Assignment — For this listing, the lines between the one holding "The height and" and the one holding "Task: Click the application.properties", inclusive, must be set down exactly.

Exercise inputs —
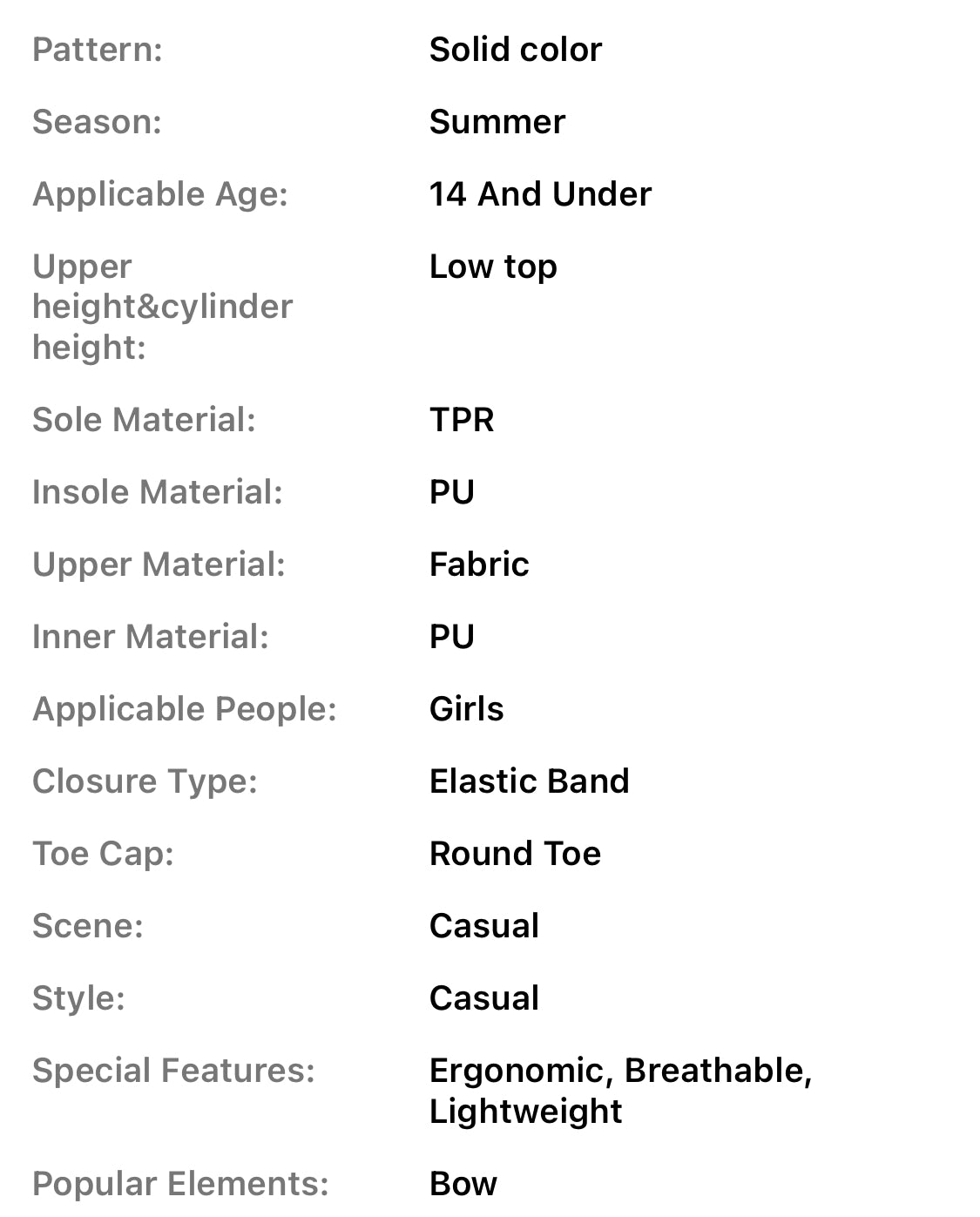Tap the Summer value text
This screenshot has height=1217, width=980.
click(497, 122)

---

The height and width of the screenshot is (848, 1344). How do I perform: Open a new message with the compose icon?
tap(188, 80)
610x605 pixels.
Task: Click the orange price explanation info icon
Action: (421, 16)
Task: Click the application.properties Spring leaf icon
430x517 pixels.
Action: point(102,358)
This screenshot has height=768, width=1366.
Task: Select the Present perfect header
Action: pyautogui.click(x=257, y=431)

* * *

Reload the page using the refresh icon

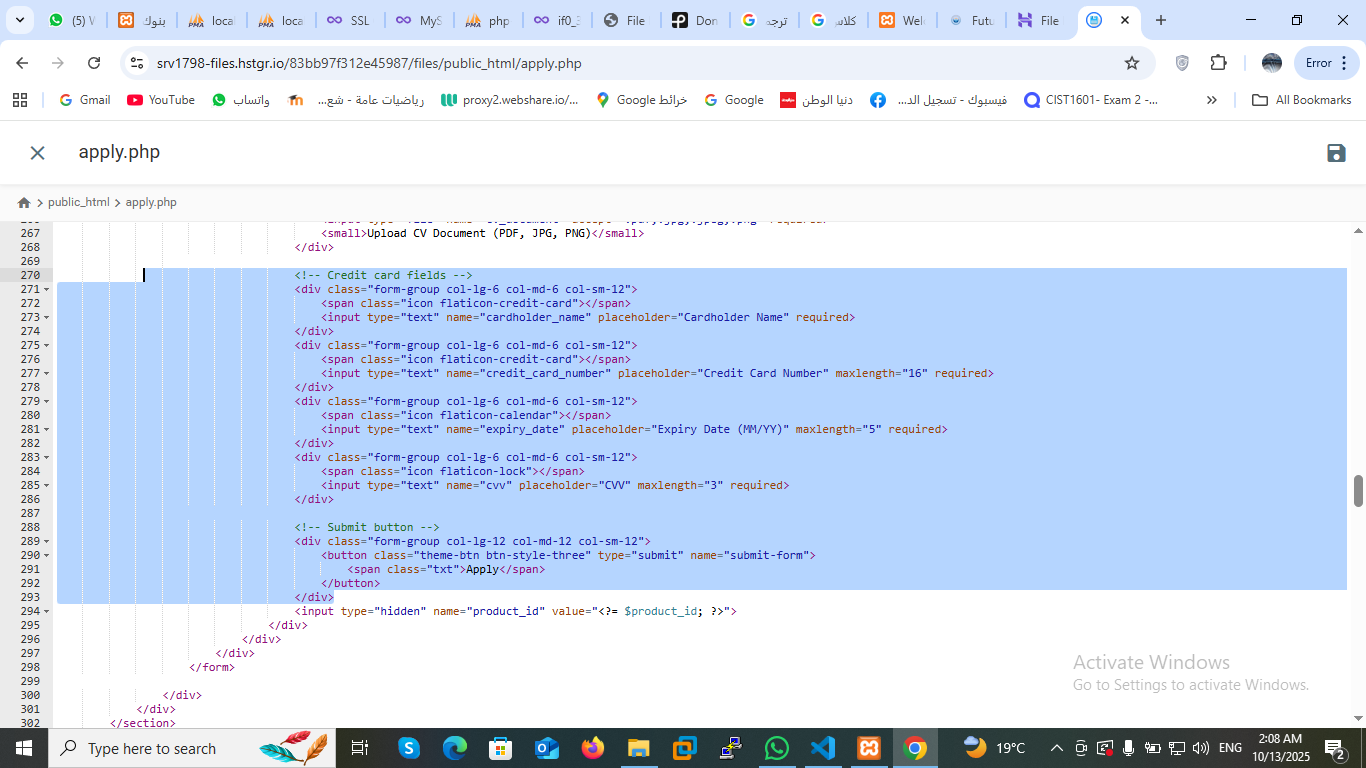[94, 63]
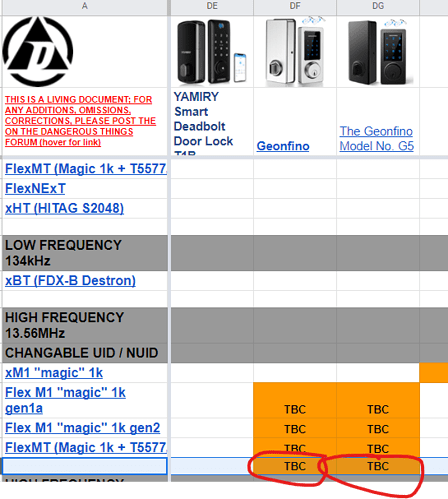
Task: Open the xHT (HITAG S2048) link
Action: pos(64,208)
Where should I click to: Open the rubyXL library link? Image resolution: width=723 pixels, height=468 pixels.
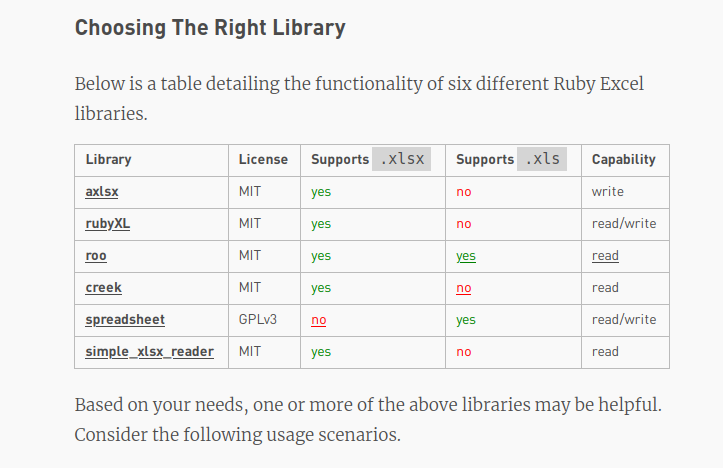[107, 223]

Written solution —
The height and width of the screenshot is (848, 1344). How do I perform: Open a new message with the compose icon?
tap(188, 80)
610x605 pixels.
Task: Click the orange price explanation info icon
Action: (421, 16)
Task: Click the application.properties Spring leaf icon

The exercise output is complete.